The role of endogenous IL-12 in the induction and maintenance of CD4⁺ IFN-γ-producing cells after LACK DNA vaccination. In two independent experiments, the frequency of LACK-specific CD4⁺ IFN- or IL-4-producing cells was assessed from pooled (n = 6–8 per group) draining lymph node cells 1 week (A) and 2 weeks (B) after primary immunization with LACK DNA with or without treatment with a single dose of anti-IL-12 (1 mg) i.p. or isotype-matched control antibody. In a third experiment (C), the frequency of LACK-specific CD4⁺ IFN-γ-producing cells was determined from draining lymph node cells of LACK- and control DNA-vaccinated mice 2 or 3 weeks after primary immunization.
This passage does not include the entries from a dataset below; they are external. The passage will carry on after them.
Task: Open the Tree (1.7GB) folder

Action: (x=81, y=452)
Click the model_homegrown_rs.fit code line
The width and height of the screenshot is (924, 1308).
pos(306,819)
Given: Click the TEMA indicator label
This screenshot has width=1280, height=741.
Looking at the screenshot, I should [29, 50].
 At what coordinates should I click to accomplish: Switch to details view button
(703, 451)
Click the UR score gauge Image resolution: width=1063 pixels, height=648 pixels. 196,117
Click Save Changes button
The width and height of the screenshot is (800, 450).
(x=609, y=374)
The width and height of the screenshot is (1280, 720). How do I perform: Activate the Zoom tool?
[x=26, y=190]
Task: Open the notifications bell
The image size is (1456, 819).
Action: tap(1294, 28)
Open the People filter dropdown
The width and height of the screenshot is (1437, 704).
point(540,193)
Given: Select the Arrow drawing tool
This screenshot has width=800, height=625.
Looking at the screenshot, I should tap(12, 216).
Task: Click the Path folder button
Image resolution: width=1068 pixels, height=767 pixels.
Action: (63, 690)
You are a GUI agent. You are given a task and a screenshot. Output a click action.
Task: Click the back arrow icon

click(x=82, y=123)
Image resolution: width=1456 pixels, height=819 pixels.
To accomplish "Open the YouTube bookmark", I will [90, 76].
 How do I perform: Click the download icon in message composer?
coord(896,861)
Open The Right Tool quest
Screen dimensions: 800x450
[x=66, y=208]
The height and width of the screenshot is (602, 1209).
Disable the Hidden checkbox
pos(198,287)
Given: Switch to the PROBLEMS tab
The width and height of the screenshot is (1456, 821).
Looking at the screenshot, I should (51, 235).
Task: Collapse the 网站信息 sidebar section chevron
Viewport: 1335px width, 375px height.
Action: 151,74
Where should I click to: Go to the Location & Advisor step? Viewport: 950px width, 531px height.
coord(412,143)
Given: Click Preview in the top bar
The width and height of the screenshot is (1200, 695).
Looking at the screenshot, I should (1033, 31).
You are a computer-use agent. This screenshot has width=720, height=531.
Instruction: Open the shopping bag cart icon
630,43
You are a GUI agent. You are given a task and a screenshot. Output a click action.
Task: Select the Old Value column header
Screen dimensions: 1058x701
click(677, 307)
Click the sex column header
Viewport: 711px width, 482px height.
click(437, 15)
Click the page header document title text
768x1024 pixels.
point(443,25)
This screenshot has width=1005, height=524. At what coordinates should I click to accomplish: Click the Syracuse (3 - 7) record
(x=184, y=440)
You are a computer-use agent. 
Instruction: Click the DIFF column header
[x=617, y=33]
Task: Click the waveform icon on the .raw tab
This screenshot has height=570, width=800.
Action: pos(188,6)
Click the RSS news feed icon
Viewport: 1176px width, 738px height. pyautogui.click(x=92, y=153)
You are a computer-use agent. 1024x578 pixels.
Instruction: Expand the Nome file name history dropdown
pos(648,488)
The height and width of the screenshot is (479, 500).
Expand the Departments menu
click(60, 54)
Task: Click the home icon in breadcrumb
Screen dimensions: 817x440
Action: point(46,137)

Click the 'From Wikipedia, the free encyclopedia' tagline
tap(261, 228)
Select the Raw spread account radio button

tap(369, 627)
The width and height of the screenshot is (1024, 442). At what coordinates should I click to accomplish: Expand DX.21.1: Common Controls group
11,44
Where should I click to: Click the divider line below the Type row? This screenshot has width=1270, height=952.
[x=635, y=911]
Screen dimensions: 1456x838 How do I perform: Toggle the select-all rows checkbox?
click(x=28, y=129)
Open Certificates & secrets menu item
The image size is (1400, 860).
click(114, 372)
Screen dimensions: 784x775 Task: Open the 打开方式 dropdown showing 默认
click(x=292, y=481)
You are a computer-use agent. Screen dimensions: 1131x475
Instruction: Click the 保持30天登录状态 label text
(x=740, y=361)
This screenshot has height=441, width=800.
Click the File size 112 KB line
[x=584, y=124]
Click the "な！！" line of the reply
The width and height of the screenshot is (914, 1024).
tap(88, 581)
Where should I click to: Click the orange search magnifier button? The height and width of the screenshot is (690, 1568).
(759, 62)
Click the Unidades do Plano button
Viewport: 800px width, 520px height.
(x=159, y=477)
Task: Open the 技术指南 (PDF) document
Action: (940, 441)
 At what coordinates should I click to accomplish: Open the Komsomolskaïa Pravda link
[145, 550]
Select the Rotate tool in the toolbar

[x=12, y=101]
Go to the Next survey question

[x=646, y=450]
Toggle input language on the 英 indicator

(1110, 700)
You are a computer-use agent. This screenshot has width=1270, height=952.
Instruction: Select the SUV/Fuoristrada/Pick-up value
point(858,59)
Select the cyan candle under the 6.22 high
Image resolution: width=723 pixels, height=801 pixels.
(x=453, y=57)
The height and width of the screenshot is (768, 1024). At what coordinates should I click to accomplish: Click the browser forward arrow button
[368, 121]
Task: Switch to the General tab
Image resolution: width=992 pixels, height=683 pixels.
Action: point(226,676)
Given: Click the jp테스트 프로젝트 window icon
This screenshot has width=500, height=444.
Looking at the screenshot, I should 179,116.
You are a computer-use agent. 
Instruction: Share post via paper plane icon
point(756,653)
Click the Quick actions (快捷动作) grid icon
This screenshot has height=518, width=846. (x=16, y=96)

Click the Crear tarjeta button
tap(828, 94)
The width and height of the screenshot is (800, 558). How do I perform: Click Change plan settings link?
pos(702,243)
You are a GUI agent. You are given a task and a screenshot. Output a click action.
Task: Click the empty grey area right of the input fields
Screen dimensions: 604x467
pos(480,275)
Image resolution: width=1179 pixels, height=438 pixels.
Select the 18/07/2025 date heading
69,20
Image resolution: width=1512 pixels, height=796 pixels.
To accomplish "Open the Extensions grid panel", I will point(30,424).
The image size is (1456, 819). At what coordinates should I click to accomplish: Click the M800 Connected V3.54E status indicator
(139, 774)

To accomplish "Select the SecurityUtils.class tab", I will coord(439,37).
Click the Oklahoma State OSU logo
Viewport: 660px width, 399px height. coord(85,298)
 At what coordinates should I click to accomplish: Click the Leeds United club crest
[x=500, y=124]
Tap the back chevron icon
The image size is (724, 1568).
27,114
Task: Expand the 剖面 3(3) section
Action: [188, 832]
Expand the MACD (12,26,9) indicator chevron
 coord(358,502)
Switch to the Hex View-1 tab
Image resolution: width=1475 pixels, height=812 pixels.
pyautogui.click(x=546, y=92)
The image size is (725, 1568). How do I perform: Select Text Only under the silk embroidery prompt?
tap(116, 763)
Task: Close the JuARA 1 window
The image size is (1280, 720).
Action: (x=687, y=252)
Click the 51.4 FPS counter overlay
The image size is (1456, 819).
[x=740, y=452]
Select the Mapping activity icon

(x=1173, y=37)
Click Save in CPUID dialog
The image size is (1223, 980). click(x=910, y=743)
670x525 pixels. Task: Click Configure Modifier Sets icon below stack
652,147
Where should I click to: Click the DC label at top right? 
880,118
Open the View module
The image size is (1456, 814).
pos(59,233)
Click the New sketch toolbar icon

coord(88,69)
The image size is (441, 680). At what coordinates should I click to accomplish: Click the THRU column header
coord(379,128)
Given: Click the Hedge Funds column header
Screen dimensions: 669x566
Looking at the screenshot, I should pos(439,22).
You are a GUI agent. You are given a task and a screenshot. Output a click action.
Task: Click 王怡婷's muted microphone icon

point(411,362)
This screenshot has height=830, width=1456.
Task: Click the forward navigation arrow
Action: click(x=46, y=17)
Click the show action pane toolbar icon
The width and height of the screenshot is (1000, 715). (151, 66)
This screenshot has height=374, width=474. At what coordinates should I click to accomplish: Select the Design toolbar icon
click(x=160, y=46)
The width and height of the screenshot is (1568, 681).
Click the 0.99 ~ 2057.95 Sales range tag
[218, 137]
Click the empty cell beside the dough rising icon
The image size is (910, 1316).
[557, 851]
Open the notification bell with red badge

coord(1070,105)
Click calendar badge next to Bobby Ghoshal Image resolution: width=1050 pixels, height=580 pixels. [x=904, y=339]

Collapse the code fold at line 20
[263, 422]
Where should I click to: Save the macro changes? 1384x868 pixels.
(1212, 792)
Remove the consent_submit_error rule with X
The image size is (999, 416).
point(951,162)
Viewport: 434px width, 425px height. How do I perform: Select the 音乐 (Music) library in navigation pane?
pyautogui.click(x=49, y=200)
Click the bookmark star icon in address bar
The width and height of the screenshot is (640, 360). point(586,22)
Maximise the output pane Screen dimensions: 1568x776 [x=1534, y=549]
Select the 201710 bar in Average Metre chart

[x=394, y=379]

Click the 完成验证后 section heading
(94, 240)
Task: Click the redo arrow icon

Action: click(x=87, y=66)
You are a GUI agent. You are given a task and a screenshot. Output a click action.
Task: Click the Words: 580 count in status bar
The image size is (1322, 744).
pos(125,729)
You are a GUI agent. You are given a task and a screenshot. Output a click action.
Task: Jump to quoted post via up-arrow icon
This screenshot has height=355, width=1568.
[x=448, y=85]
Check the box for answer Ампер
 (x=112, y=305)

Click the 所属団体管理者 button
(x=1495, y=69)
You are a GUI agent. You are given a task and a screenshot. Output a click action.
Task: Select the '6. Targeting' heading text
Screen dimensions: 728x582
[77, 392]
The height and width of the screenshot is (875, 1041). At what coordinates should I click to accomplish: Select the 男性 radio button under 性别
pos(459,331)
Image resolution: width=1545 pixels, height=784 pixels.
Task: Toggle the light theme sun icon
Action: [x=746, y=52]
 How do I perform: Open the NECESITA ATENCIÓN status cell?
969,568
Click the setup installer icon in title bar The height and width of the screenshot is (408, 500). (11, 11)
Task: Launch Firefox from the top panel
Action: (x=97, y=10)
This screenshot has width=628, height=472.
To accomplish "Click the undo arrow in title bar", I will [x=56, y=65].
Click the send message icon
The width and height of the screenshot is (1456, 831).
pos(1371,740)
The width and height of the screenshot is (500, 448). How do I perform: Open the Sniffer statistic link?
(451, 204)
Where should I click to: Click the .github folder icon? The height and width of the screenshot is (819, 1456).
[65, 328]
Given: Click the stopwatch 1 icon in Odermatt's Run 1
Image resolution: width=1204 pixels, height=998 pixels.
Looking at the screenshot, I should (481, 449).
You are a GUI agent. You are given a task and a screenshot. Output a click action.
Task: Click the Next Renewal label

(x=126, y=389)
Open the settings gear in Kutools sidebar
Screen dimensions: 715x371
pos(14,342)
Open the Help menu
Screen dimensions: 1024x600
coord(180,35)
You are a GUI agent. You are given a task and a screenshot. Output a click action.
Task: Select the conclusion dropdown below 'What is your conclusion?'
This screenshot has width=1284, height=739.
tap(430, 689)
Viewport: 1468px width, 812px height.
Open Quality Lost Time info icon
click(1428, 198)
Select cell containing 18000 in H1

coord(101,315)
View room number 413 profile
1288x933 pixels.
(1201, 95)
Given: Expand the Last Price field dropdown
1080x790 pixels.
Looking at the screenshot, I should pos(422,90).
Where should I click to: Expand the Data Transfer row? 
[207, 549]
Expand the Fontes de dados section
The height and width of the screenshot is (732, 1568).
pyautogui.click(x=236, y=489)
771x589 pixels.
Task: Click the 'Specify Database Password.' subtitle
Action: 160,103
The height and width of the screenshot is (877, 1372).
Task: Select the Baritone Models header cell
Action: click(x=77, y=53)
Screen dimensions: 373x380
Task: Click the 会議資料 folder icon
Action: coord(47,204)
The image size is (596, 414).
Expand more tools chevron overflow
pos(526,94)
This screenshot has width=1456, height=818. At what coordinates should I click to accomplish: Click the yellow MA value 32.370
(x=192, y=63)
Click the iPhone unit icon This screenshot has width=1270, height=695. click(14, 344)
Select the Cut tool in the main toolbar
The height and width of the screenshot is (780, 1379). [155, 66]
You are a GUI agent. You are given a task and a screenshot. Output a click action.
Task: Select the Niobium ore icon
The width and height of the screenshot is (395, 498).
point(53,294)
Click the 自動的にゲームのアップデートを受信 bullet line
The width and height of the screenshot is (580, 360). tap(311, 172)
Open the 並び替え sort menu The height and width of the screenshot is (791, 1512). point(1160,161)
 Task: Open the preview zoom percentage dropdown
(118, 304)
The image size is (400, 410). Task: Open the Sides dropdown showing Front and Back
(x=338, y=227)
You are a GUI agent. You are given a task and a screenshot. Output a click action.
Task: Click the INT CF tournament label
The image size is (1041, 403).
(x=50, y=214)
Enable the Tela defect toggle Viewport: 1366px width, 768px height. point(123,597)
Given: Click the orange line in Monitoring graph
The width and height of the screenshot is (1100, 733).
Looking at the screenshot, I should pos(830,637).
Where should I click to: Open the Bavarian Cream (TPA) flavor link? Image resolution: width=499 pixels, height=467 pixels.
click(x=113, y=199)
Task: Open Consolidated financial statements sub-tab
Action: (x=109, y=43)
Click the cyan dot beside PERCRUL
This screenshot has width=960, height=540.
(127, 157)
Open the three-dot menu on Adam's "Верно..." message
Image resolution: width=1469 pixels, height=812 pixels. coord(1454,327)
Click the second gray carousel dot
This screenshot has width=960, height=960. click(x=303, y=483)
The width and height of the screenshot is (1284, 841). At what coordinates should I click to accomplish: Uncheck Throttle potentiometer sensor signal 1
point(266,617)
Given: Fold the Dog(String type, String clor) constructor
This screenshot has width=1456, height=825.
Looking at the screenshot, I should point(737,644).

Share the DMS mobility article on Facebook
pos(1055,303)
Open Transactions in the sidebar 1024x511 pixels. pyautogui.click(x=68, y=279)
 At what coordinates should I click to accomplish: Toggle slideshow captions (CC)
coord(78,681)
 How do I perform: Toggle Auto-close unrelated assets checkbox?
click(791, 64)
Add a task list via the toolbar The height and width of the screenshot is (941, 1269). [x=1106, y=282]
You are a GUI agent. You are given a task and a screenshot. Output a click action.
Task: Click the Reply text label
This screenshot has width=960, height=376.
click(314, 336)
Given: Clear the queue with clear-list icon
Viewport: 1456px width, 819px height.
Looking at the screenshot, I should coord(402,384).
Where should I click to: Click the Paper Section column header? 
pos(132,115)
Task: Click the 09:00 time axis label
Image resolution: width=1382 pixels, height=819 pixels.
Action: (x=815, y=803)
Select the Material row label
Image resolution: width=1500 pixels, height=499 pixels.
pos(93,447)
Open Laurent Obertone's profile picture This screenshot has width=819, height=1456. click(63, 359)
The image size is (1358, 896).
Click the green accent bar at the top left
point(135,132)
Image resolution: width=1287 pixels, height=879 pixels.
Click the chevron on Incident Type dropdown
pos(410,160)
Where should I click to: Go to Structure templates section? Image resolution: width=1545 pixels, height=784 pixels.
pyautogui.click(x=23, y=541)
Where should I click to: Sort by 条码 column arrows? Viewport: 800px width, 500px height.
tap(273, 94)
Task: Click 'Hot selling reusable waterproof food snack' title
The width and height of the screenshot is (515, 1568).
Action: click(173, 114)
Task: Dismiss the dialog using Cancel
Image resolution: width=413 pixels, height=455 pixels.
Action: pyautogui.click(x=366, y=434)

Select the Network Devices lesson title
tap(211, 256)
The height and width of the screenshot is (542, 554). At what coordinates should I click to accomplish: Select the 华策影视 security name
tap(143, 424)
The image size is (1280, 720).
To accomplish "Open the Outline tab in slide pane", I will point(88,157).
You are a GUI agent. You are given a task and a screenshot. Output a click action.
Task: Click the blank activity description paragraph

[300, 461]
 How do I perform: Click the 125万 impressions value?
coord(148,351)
In this experiment, a single injection of anti-IL-12 was given to LACK DNA-vaccinated mice 2 weeks after primary immunization. (D) In a separate experiment, the frequency of LACK-specific CD4⁺ IFN-γ- and IL-4-producing cells was determined from pooled lymph node cells from LACK DNA or control DNA (n = 6–8) vaccinated mice 6 weeks after infectious challenge. In this experiment, a group of LACK DNA-vaccinated mice were treated with a single injection of anti-IL-12 at the time of infection.

Figure 4

The role of IL-12 in sustaining IL-12Rβ2 expression and control of infection in wild-type and IL-12^−/− BALB/c mice after infection with L. major. Groups of wild-type BALB/c or IL-12^−/− mice (n = 6–8 per group) were infected with L. major as described above. In some groups of mice, treatment with rIL-12 (1 μg) i.p. was initiated at the time of infection and was continued for the following 4 days for a total treatment of 5 days. A group of IL-12^−/− mice initially treated with IL-12 for 5 days was given supplemental treatment weekly with rIL-12 (1 μg) i.p. for the next 5 weeks. Weekly footpad swelling measurements were recorded by using a metric caliper.